### READING TEXT ###

FIG. 14 is a view similar to FIG. 4 showing the embodiment of FIG.
13.
DETAILED DESCRIPTION OF THE PREFERRED EMBODIMENTS
The filtering insert approach disclosed herein in the form of two
representative embodiments can be used with numerous electrical
connector configurations to add filtering to circuits in which
these otherwise substantially conventional electrical connectors
would be used. Each of the two embodiments depicted herein is used
with a conventional electrical connector configuration consisting
of a multiposition electrical connector receptacle in which
electrical terminals attached to individual wires are positioned in
the connector in multiple rows of staggered terminals. The
connector receptacles mate with electrical connector printed
circuit board headers containing multiple printed circuit board
pins. Although right angle mount headers are shown, this invention
can be employed with straight pins in vertical mount headers. The
term pin as used herein is intended to refer to male terminals in
general and is not limited to specific configurations. For example,
pins can have different cross sections including square or circular
cross sections, and pins can be solid or formed pins, open in the
center. This invention can also be used with other electrical
connector configurations and is not limited to use with printed
circuit board connectors. For instance this invention can be used
with wire to wire pin and socket type electrical connectors. The
modifications to the embodiments depicted herein would consist
basically in redimensioning the connection to be made with the
specific alternative electrical terminal used in other embodiments.
This redesign could be performed without undue experimentation by
one of ordinary skill in the art. This invention is also not
limited to use with the rectangular configurations depicted in the
two representative embodiments. For example a circular filtering
insert could be used with circular connectors. The terminals also
need not be configured in the staggered configurations shown in the
representative embodiments. This invention can also be employed
with either noble metal plated electrical terminals or with tin
plated electrical terminals.
The first representative embodiment of this invention shown in
FIGS. 1-12 is a filtering insert 10 which can be mounted at the
mating interface between an electrical connector receptacle 2 and a
printed circuit board header 4. This connector assembly in intended
to connect a plurality of individual wires terminated to female
electrical contact terminals 6 to circuits on a printed circuit
board through individual male terminal pins 8, each arranged here
in four staggered rows. In this embodiment, adjacent terminals are
spaced apart on centerlines of 3.00 mm. The pins 8 extend through
the housing of the header 4 from a rear surface 12 to a mating
surface 14, here in the form of a shrouded configuration in which
the mating end of the connector receptacle 2 is received within the
shroud at the mating face. The filtering insert is positioned on
the pins 8 at the mating face 14 prior to mating the two connectors
halves.

###

• **REQUIRED WORK**
a. Decide whether each statement below agrees with the filtering insert passage, answering yes or no and quoting the words of the passage that settle it. (i) The invention is limited to use with printed circuit board connectors. (ii) In the first embodiment, adjacent terminals are spaced apart on centerlines of 3.00 mm. (iii) The filtering insert is placed on the pins after the two connector halves are mated.
b. List every part in the filtering insert passage that is labeled with a reference number, giving each number with its part.

### PROVIDED DATA ###

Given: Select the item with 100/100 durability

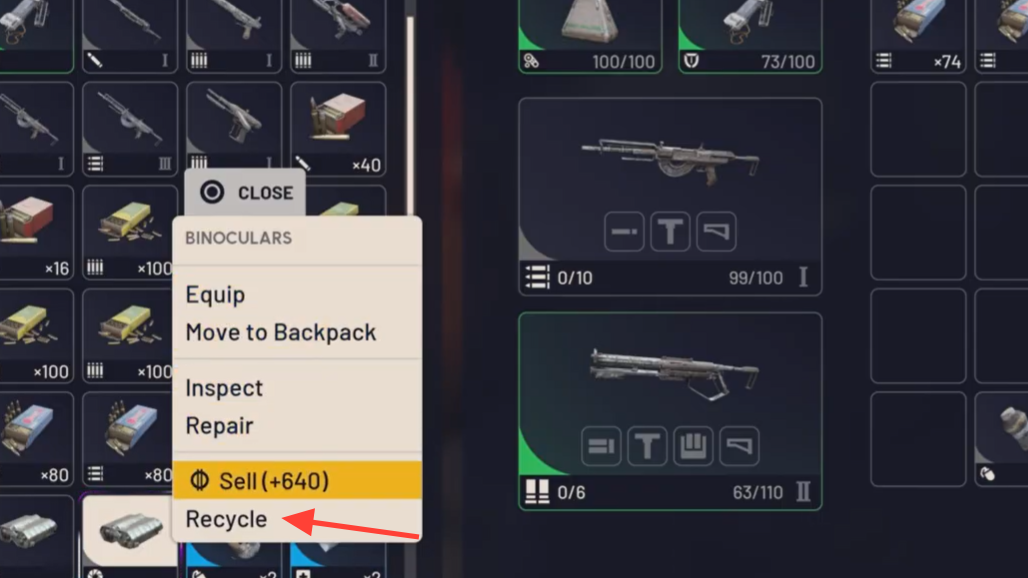Looking at the screenshot, I should 590,36.
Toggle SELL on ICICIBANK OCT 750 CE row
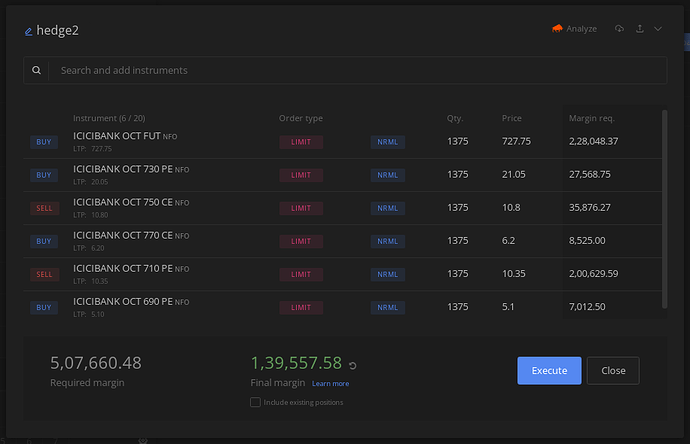This screenshot has width=690, height=444. pos(44,208)
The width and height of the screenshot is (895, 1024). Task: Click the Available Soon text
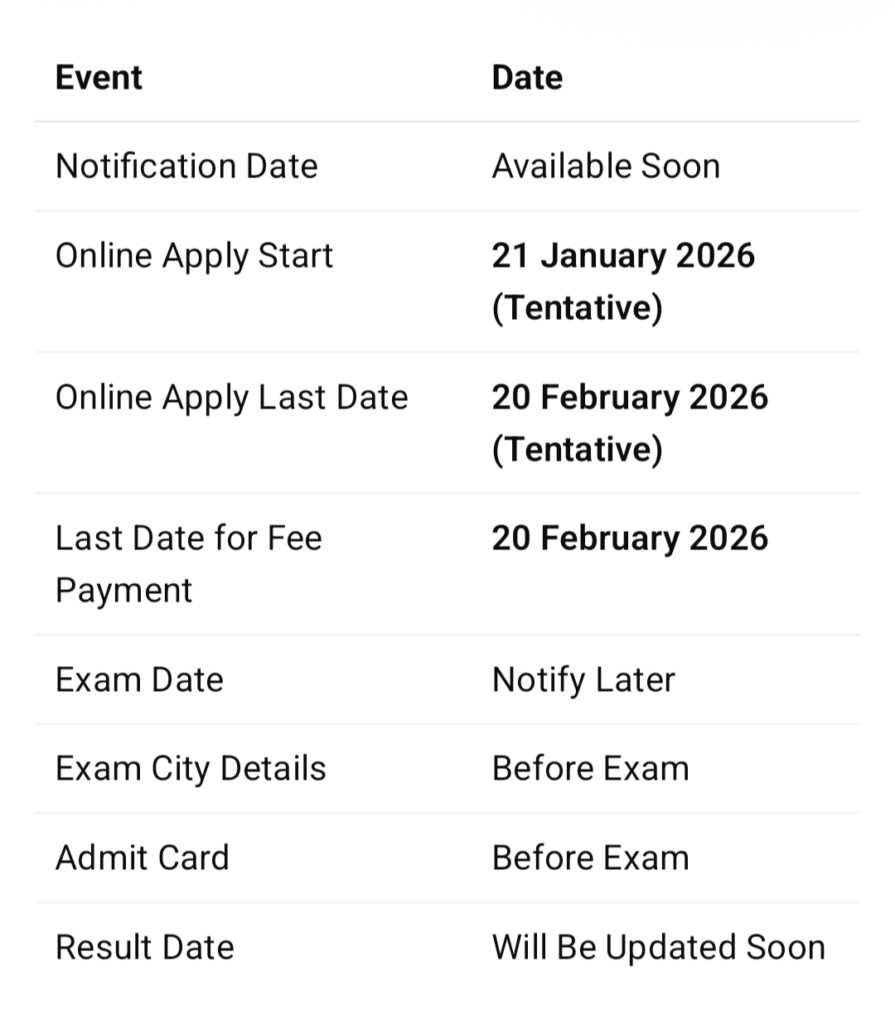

###

• **RESULTS OF THE EXERCISE**
a.
(i) No: "is not limited to use with printed circuit board connectors."
(ii) Yes: "adjacent terminals are spaced apart on centerlines of 3.00 mm."
(iii) No: "The filtering insert is positioned on the pins 8 at the mating face 14 prior to mating the two connectors halves."

b.
2: electrical connector receptacle
4: printed circuit board header
6: female electrical contact terminals
8: male terminal pins
10: filtering insert
12: rear surface
14: mating surface (also called the mating face)